Industry consultant Adam Sgrenci proposes a fresh perspective on how to evolve the conversation, and ultimately, the industry.
Fifty years ago, scientists and forward-thinking designers presented the building community with a concept called sustainability. This concept has had a huge impact on affordable housing as we know it today. Yet, our world still suffers from a global housing crisis, a fragmented and wasteful construction industry, and a skilled labor shortage.
Fortunately, the thought leadership behind sustainability has evolved – some now call it regeneration. We can call it regenerative housing. Makes sense, right? We want to do more than just “sustain” our environment, our markets, and our society – we want to rebuild our environment, grow our markets, and empower society.
For building, and affordable housing specifically, this means we want to build homes that have a net-positive impact on the environment, economy and society. Today’s common practice is to build with a net-zero impact on the environment by minimizing waste and using efficient energy appliances. Likewise, with regard to the economy, the current approach is to minimize costs by offsetting labor inputs. For the overall impact on society, sustainability doesn’t offer much.
On the other hand, regenerative housing uses products that clean the environment, economics that raise the wages of local labor and active social inputs that inform the masses around critical lifestyle upgrades like security, disaster prevention and crisis management.
In this regenerative housing series, you will read about a formula that the affordable housing and greater building community can apply to their daily practice and begin to truly tackle the world’s greatest infrastructure challenges – overpopulated metro areas, sea-level cities, resource-thin communities, climate change, and the skilled labor shortage.
To be clear, regenerative housing is not merely a semantic play on sustainability. We recognize the major gains sustainability has contributed to our built environment over the last five decades.
History of Sustainable Building
That bears repeating. “Green” is 50 years old. A lot of things have changed since the early 1970s: Climatic events are more intense; builders haven’t adopted sustainable practices as quickly as we had hoped; and, now we have ConTech. We’ve got greater challenges, but also have better tools to solve them.
How Did We Get Here?
But before we get to the new tools, let’s take a brief look at where we’ve come from. Sustainability – we are all probably familiar with what this is, but did you know this one word gets more hits on Google than Ghandi, Star Wars or Steve Jobs?
That’s what systems design folk call a “signal.” The signal is that people want more from sustainability, or at the least, want to better understand what it is and how to achieve it.
Many attribute the birth of “green” to a pivotal book, The Limits To Growth, published in 1972. It is regarded as the first major call to action for environmental justice.

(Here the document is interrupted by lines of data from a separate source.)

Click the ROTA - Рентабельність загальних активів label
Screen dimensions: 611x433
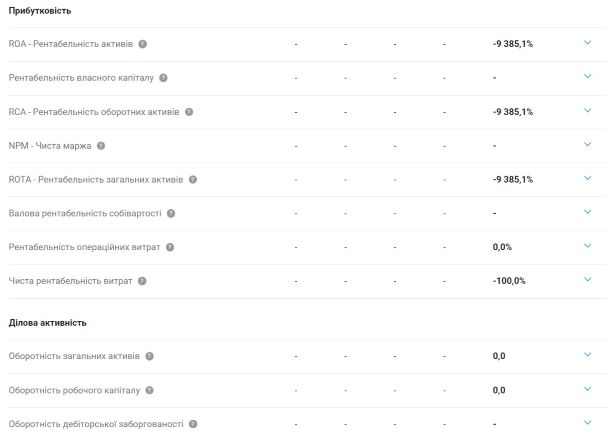[96, 180]
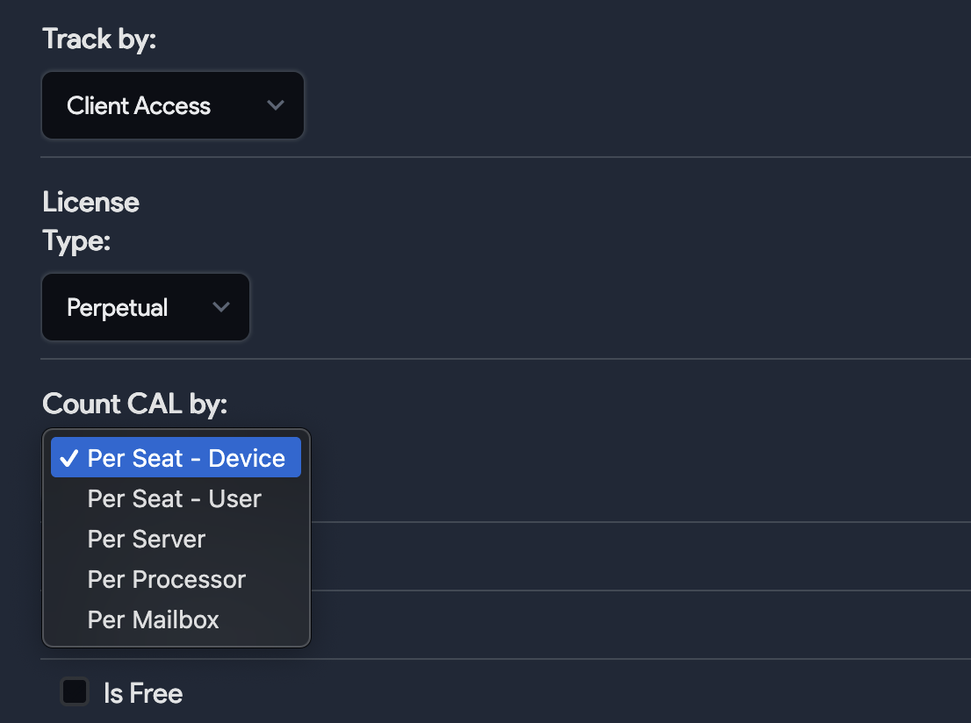Image resolution: width=971 pixels, height=723 pixels.
Task: Choose Per Seat - User from list
Action: pyautogui.click(x=175, y=499)
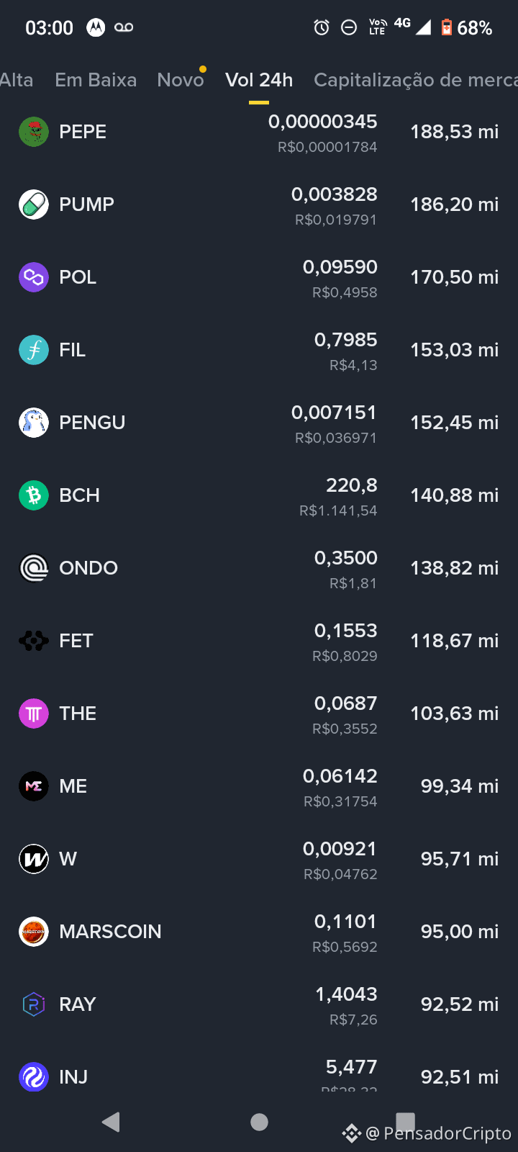The height and width of the screenshot is (1152, 518).
Task: Select the Vol 24h tab
Action: pos(259,80)
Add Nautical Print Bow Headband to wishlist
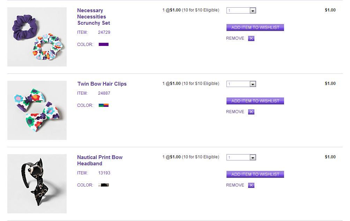Screen dimensions: 350x221 255,174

For those of us in the building world, we’ve become somewhat desensitized to hearing it over and over as “sustainable building.” To build sustainably is to build something that doesn’t “hurt” the environment by introducing specific approaches, systems or materials on a project. This could include:
- saving energy through a tightly wrapped and well-insulated building envelope,
- using high-efficiency appliances,
- using non-toxic materials like low VOC paint,
- minimizing job waste by pre-cutting materials off site, and
- using systems that consume the planet’s natural resources in a healthy way: rain water catchment or renewable energy sources (solar, wind, geothermal, etc.).